● **WHAT YOU HAVE TO DO**
Using the material below, return exactly the lines between the one holding "Switch to the first workspace in pager" and the one holding "Given: Click the CERRAR PROYECTO option", inclusive, and no others.
--------
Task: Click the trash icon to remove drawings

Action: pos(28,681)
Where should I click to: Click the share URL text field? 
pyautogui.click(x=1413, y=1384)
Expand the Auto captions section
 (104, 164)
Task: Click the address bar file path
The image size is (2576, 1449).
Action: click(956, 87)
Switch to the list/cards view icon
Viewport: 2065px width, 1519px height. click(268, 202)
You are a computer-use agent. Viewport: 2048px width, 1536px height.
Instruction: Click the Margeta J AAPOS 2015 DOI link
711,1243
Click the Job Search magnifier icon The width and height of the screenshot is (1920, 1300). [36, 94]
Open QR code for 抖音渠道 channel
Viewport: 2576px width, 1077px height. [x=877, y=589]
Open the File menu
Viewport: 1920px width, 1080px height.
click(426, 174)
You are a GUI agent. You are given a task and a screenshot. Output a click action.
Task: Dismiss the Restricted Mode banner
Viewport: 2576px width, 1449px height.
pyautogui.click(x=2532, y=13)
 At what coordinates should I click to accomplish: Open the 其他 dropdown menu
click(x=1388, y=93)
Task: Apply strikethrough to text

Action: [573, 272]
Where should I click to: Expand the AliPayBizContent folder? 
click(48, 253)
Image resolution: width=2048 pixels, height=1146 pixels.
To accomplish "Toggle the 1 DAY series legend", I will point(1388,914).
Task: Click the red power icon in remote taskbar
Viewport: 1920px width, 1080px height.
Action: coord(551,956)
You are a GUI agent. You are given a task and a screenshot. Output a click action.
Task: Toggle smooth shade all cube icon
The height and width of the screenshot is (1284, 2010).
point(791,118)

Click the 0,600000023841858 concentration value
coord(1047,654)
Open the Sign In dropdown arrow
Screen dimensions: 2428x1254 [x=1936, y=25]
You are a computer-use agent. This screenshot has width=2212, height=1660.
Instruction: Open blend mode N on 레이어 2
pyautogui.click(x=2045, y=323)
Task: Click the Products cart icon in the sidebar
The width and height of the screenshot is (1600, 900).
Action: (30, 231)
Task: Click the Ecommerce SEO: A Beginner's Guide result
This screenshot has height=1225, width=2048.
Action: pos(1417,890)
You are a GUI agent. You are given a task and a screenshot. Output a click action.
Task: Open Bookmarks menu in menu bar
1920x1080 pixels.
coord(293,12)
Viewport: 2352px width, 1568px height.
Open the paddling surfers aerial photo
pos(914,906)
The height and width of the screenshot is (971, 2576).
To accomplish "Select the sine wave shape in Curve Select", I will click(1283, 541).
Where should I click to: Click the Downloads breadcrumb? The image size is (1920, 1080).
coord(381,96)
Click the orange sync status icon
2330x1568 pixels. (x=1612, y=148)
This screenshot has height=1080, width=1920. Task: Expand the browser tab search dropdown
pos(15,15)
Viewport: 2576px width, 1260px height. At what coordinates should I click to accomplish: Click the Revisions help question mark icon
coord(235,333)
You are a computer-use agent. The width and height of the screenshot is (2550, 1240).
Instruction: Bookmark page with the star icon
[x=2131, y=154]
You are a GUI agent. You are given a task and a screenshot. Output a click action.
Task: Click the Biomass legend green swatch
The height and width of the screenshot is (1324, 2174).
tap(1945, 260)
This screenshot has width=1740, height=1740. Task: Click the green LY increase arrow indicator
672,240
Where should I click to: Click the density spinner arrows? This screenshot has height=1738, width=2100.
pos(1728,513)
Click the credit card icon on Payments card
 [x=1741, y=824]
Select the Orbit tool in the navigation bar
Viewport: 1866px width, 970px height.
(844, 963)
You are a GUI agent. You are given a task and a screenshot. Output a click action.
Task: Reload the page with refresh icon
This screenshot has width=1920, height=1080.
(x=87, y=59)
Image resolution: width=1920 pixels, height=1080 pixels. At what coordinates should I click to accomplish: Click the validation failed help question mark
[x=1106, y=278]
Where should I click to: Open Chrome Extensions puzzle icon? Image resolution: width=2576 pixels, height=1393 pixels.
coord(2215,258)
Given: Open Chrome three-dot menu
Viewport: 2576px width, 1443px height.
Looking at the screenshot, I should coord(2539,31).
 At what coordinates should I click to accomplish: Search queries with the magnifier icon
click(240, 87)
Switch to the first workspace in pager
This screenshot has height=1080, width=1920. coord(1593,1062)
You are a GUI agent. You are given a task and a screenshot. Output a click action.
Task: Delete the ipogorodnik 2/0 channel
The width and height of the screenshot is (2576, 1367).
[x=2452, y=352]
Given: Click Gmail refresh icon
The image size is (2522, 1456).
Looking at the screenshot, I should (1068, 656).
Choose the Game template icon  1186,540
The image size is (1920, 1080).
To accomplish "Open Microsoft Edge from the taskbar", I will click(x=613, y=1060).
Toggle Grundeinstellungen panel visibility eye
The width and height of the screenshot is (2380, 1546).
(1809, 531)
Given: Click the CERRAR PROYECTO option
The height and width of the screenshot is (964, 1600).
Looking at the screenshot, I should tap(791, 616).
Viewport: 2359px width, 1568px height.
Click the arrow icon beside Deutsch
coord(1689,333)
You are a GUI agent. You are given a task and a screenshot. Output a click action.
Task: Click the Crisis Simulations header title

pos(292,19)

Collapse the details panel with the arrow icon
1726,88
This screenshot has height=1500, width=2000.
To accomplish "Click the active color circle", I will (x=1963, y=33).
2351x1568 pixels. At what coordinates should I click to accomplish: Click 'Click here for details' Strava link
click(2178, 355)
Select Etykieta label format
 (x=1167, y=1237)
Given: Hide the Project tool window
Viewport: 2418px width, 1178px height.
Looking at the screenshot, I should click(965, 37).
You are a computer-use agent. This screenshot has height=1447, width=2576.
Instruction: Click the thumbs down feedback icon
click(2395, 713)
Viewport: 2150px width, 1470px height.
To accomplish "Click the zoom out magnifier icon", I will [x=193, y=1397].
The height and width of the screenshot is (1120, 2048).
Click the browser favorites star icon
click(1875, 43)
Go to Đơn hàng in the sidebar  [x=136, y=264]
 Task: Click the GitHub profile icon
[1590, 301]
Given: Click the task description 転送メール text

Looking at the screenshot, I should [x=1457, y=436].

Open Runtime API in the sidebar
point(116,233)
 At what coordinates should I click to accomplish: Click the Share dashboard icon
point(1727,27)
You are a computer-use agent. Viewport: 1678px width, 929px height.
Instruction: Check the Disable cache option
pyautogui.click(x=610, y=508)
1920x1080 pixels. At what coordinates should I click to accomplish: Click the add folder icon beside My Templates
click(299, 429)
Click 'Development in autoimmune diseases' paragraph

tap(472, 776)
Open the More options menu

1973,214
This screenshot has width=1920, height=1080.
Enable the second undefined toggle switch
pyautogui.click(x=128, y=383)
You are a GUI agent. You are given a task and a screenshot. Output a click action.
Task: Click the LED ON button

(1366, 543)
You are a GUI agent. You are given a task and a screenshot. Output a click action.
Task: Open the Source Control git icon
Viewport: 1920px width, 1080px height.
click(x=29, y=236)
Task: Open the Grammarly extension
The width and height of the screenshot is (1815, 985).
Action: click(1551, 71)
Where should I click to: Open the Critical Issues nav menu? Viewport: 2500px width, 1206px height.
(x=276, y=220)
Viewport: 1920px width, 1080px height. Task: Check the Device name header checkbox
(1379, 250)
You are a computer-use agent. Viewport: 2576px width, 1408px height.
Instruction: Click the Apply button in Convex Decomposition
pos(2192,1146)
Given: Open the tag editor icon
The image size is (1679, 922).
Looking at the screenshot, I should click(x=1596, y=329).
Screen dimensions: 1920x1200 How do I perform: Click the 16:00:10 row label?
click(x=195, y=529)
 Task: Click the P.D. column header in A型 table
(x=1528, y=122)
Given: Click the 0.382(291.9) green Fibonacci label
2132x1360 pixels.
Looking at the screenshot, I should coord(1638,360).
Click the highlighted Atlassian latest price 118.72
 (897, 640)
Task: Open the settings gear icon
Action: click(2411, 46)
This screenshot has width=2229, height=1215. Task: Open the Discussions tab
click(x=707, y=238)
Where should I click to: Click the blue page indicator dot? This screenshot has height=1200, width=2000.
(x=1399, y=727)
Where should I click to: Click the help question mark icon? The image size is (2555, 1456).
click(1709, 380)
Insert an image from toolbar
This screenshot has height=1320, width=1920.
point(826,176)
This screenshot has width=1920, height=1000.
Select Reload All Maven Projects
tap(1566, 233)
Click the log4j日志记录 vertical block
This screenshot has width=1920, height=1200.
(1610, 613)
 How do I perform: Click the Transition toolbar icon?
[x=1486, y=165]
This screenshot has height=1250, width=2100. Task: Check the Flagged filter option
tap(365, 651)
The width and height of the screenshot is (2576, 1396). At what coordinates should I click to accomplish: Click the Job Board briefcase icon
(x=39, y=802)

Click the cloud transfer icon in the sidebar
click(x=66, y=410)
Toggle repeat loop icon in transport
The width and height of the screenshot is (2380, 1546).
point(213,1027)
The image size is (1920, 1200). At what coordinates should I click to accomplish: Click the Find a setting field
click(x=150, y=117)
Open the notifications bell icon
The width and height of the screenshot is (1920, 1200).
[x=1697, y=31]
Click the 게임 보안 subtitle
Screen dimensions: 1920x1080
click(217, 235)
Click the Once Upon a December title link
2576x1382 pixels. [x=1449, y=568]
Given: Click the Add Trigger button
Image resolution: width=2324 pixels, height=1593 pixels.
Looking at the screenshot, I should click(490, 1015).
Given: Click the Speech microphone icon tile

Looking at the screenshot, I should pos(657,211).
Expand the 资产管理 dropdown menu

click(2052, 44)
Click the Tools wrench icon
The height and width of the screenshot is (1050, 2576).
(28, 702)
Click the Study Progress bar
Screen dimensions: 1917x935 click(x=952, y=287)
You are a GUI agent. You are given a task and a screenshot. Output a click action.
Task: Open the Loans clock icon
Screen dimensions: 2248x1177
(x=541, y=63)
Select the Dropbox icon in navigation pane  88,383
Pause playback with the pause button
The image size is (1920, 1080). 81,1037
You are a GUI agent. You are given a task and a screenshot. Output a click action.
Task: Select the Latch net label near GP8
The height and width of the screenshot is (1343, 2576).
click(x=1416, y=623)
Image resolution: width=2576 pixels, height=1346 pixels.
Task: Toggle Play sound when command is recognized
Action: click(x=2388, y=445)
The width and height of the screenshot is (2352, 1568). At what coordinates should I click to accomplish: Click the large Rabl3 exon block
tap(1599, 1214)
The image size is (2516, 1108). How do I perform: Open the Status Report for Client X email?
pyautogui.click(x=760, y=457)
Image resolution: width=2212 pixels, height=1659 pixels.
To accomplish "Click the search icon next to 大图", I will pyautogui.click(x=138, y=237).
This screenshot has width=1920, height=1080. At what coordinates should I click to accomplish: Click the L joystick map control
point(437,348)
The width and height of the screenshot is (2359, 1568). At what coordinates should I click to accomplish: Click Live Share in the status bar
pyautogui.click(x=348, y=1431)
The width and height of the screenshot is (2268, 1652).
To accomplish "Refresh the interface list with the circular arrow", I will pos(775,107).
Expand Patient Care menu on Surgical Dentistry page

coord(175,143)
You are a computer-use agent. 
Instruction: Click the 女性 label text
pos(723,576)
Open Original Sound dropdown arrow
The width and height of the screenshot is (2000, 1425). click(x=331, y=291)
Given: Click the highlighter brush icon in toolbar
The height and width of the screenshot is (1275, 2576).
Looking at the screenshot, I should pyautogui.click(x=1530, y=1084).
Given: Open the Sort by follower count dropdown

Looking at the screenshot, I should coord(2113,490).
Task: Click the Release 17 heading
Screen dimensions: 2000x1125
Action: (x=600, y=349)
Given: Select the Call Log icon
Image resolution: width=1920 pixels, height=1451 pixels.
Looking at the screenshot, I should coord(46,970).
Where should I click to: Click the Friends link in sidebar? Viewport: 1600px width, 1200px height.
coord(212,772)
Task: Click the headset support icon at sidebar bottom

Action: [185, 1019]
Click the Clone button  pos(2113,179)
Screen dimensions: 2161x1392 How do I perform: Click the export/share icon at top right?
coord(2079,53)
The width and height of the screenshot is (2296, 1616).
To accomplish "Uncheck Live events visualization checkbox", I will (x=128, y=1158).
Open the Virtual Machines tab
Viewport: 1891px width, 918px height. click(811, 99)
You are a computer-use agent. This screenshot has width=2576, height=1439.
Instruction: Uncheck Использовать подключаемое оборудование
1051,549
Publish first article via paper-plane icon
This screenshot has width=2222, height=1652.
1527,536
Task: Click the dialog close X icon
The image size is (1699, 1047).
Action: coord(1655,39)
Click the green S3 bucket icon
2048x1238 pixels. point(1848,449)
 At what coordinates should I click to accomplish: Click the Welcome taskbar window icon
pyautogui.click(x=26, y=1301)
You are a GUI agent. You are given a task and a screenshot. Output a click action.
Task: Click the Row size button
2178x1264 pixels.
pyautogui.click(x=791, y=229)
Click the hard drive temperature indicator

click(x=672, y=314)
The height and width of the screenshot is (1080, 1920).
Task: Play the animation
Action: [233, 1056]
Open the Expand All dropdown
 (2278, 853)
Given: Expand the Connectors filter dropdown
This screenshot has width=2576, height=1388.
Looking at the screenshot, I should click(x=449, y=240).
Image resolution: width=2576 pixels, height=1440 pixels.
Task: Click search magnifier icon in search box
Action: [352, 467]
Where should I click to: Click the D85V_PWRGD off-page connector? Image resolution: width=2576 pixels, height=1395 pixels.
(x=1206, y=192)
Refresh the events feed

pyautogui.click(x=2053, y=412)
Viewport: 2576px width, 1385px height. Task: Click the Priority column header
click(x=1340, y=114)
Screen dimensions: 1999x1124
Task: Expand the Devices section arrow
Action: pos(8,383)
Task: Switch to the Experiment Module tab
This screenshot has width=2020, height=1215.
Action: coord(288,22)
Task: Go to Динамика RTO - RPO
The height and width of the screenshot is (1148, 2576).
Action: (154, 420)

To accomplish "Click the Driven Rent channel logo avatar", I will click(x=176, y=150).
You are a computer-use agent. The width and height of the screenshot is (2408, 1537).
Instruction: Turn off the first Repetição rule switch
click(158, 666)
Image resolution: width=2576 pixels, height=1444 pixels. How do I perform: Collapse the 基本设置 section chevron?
--------
● **SOLUTION**
Switch to the first workspace in pager
This screenshot has height=1080, width=1920. coord(1593,1062)
You are a GUI agent. You are given a task and a screenshot. Output a click action.
Task: Delete the ipogorodnik 2/0 channel
The width and height of the screenshot is (2576, 1367).
[x=2452, y=352]
Given: Click Gmail refresh icon
The image size is (2522, 1456).
Looking at the screenshot, I should (1068, 656).
Choose the Game template icon  1186,540
The image size is (1920, 1080).
To accomplish "Open Microsoft Edge from the taskbar", I will click(x=613, y=1060).
Toggle Grundeinstellungen panel visibility eye
The width and height of the screenshot is (2380, 1546).
(1809, 531)
Given: Click the CERRAR PROYECTO option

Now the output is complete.